With the help of a few third-party apps and services, you can tell Android to modify its behavior automatically based on where you happen to be, and it's not difficult to do. Read on and pick the best method for you.
Tasker will set you back three bucks from the Google Play store, but it's worth its virtual weight in gold. It gives you access to a wealth of settings within Android that enable you to fully automate almost any task: sending SMSes, displaying pop-ups, modifying settings, playing sounds, and so on and so on. The app can identify any cell tower, Wi-Fi network or set of GPS coordinates to fix your position and then change your device's settings accordingly.
Perhaps the only downside to Tasker is that it can be tricky to get to grips with for new users, but don't worry—we've got your back.
From the Profiles tab, tap the + icon and choose Location. One long press anywhere on the map sets the place to be used in a task, and you can configure the radius and accuracy settings underneath (see the Tasker user guide for a full explanation of your choices). Tap the back button (top left) to return to the Profiles screen. With the location now set you can assign it a name (such as "Work" or "Bob's House").

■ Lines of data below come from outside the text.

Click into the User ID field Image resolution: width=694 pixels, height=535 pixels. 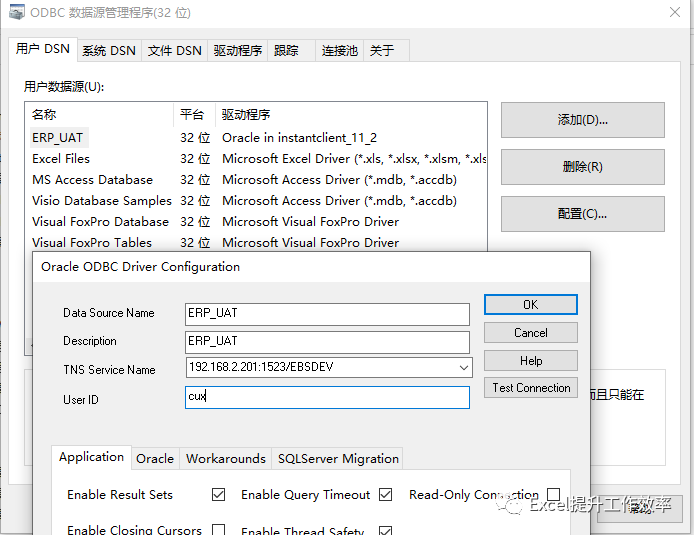pos(327,398)
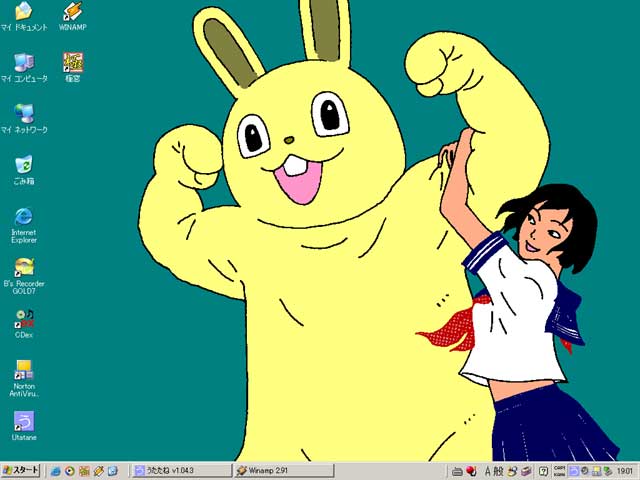Open the WINAMP desktop shortcut
Viewport: 640px width, 480px height.
72,12

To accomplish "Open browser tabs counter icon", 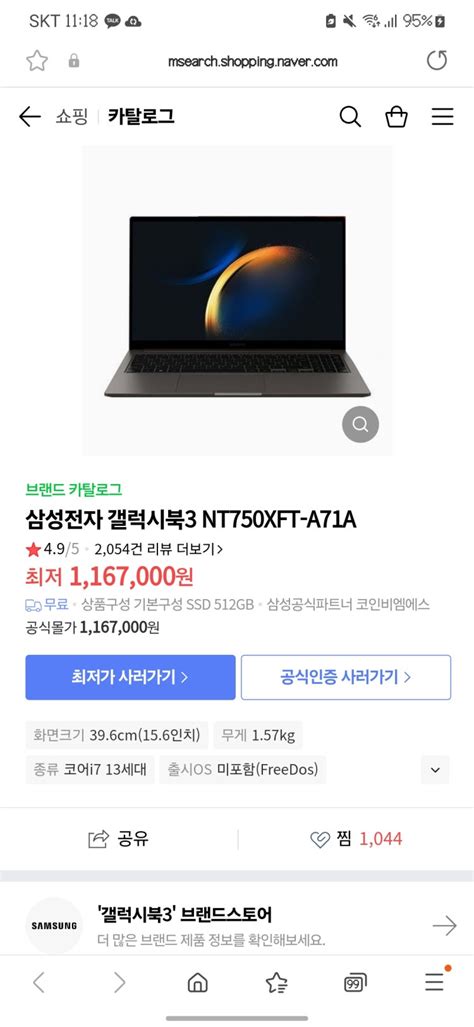I will tap(355, 982).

Tasker will prompt you to create a new task from this location, so tap New Task and give it a relevant name. Tap the + icon on the Action screen; this is where we'll tell Tasker what to do when the Location profile is matched. There are a whole host of actions to experiment with when you get the time, but for now choose Net and then Wi-Fi. You can set your phone to switch Wi-Fi on or off when you arrive at work, or to toggle whatever the existing state is.
That should give you enough of an idea of how to set up a basic Tasker profile and task. You could choose Display instead of Net to alter the phone brightness or switch it to car mode, or select Phone from the Actions list to send out an SMS every time you reach the office.

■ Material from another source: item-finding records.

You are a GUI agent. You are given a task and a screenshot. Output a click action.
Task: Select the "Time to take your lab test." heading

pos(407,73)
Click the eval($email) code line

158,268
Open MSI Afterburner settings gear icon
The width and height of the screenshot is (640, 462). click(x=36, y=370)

Llama is less advanced but simpler to use than Tasker, and it's free from Google Play (use the in-app purchase option if you'd like to send the developer a donation). You already get some example areas, events and profiles included for you, so it's easier to get up and running, but you can't set locations on a map; you need to be in a particular area to tell Llama about it.
Long-press on Home from the Areas tab (or Work if that's where you currently are). Choose Start Learning Area and tell Llama how long you're going to be at this location for. It then uses nearby cell towers to determine your location, which doesn't rely on GPS coordinates and thus is kinder to your battery. Once the time period has elapsed (the longer the better), Llama should have a decent fix on your location.
With your home or work area set, you can switch to the Events tab and tap the + button to set up a new event. You'll need to give your event a name, then choose Add Condition and Enter/In Area to tell Llama where it should activate the event. Tap Add Action and you can instruct the app to enter airplane mode, play a sound, display a reminder or set a screen lock password (something that will be built into Android by the time the L release rolls out).
Use the Profiles tab to set up audio profiles to tie to tasks (quiet for work, loud for home for example). You might also want to set up matching complementary tasks for each location—turn Wi-Fi on when you arrive at work and turn it off when you leave, and so on.
IFTTT can turn its hand to almost anything, and location-based Android settings is no exception. There are only three options here, but setup is simple and fast. First of all, get the IFTTT app installed on your device and then you can start setting up your recipe from the opening screen (tap the pestle and mortar icon then the + symbol).
Choose Android Location as your trigger event and select the relevant area on the map, then pick Android Device as the action. The three options are mute ringtone, set ringtone volume and update device wallpaper, so unless you want to put a business-friendly backdrop on your phone every time you arrive at the office, the volume ones are probably of most use.
Of course, all of IFTTT's other actions are available, so you can send out texts, emails, social media updates and the rest whenever you arrive in a particular spot. Another way of achieving the same result is to select Android Device as the trigger event—you can then adjust volume settings based on which Wi-Fi network you're connected to, which may work better for you than trying to get a fix on your phone's location.
Turn off Wi-Fi and Bluetooth at work to save battery, mute your phone in the library, turn off data roaming when you reach the airport, it's up to you.
If you've already got a handy location-based setup configured on your phone, let us know about it. And have fun with a phone that knows what you want it to do without being asked, based only on where you go.